Andrew Seinet-Spaulding shone in his debut season as a defensive tackle with the McGill men’s football team.
He earned numerous accolades, including being named team MVP, making him only the third rookie in the team’s history to win that honour – a milestone initially achieved by Michael Soles, BA’89, who went on to play professionally in the Canadian Football League.
Seinet-Spaulding shares another tie to the famed player. The lineman is a recipient of the Michael Soles Football Award, which provides financial assistance to football players in good academic standing.
“I wouldn’t know how I would be in school right now if it wasn’t for the Mike Soles award,” he says.
During his freshman year, Seinet-Spaulding also had a chance to meet Soles, who suffers from Amyotrophic Lateral Sclerosis (ALS). “He attends all the banquets that we have, so we get the chance to meet him and talk to him.
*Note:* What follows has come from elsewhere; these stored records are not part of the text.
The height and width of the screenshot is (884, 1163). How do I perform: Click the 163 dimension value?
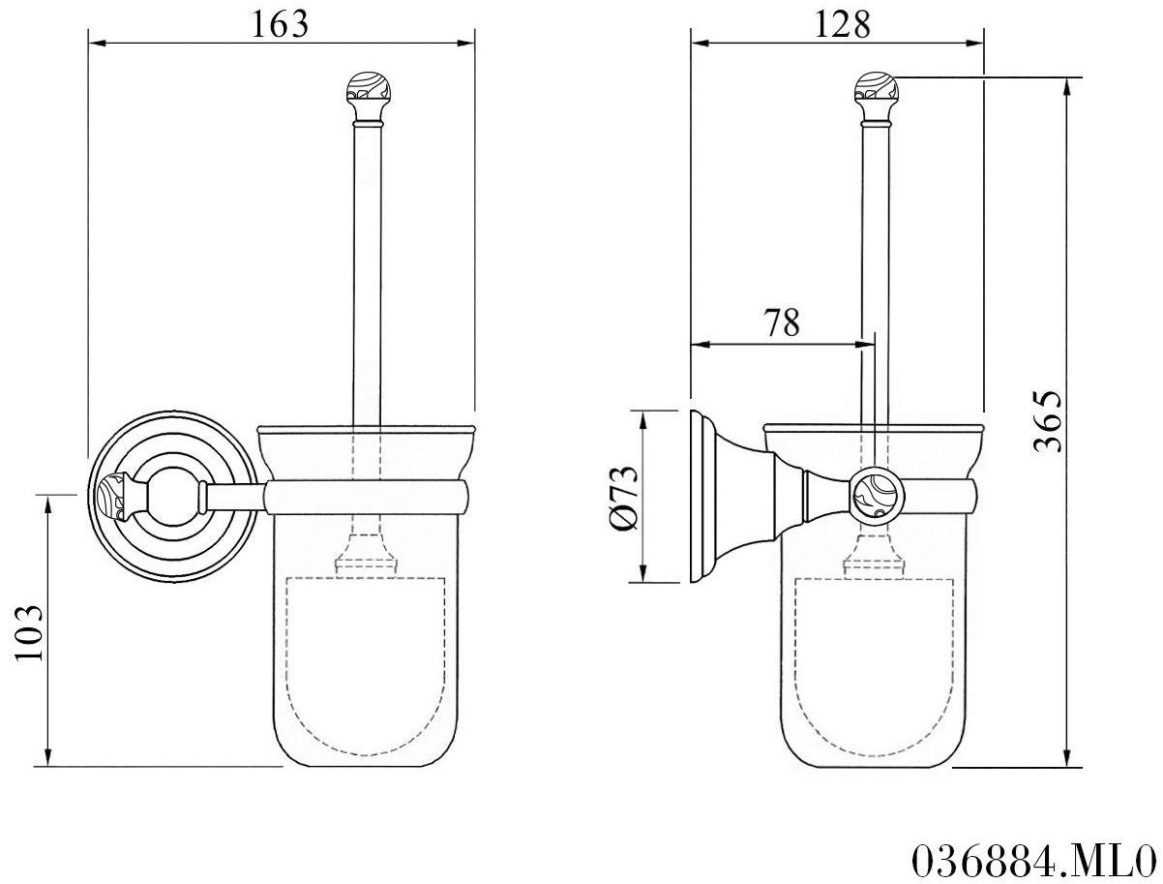coord(280,25)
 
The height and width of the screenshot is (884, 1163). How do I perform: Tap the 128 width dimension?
coord(842,25)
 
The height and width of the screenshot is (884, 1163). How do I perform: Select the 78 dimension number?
coord(782,322)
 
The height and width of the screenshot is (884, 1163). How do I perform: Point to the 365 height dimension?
coord(1048,422)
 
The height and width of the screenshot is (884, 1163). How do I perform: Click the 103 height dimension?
coord(28,632)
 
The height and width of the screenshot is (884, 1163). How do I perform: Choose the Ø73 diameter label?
coord(624,498)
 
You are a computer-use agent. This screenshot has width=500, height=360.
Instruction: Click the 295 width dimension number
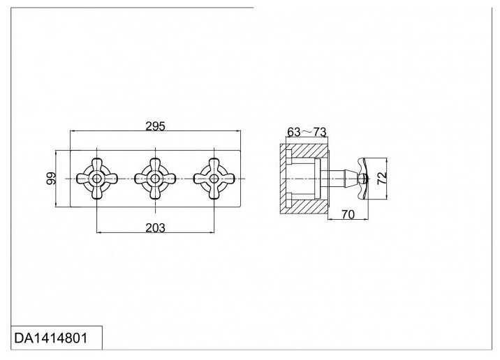154,126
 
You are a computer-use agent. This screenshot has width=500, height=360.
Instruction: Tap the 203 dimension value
155,228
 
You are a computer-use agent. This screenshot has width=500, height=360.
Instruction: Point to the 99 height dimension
50,179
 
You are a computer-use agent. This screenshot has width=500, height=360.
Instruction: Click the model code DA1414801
50,338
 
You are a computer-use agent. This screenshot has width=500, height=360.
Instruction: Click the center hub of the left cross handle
96,179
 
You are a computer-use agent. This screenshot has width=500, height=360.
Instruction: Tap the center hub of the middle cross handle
154,179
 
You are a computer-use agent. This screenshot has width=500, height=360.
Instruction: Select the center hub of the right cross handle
211,179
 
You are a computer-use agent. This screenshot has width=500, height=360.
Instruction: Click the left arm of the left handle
81,179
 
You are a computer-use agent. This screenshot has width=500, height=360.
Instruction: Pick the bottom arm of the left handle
96,193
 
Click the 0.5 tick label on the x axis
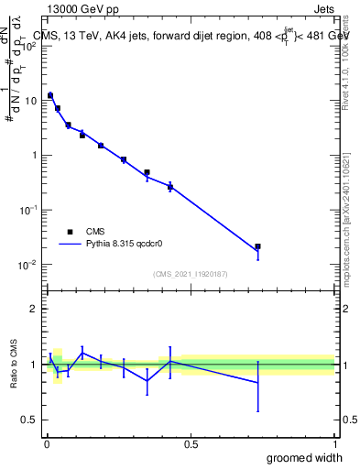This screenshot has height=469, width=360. pos(191,442)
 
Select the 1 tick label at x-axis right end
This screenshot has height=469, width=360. pos(334,442)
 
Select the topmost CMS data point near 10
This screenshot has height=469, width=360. pos(50,95)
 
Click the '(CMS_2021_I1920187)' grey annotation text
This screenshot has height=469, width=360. pos(191,273)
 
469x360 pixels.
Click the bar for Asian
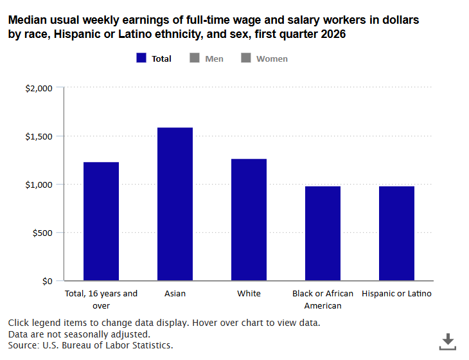(175, 204)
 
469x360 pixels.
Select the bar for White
(249, 219)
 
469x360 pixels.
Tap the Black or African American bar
(323, 233)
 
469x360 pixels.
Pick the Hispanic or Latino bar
(396, 233)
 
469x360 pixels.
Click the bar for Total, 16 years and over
(101, 221)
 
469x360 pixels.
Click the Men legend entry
(207, 59)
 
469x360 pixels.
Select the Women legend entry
(264, 59)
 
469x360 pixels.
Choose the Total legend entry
(154, 59)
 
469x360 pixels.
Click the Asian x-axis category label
(175, 294)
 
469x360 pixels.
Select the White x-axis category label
(249, 294)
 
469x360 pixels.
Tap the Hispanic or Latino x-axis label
(396, 294)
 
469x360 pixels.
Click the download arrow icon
(447, 341)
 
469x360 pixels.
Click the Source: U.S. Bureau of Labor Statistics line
(91, 346)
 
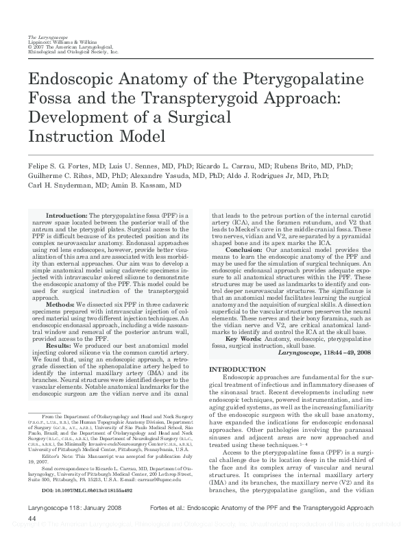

He cheers us on – he’s always with us.”
Soles won 48 awards during his time at McGill and played a pivotal role in his team’s unexpected 1987 Vanier Cup victory, before graduating to a successful CFL career. In 2014, his former McGill teammates looked for a way to honour him and his football legacy. “It had to be memorable and it had to be lasting,” explained former slotback Bruno Pietrobon, BEng’89, when the Michael Soles Football Award was inaugurated.
Pietrobon and four other former members of the legendary ’87 team aimed to raise $80,000 on McGill’s Seeds of Change crowdfunding platform to endow the award. They quickly surpassed that, with donations ultimately reaching $250,000. The five organizers, along with Soles, won the McGill Alumni Association’s E.P. Taylor Award for their efforts.
Seinet-Spaulding has his own sights set on playing in the CFL, but his other long-term goal is to become a social worker. That dream is becoming a reality: having finished preparatory courses in Health and Social Services Management at McGill’s School of Continuing Studies, this fall he will shift into the Bachelor of Social Work program in the Faculty of Arts. All he’s wanted to do since he was young, he says, is to help troubled youth.
School and football involve a lot of work, but Seinet-Spaulding says that’s the life of a student athlete. “If you want to play football, you have to go to school. And school’s first.”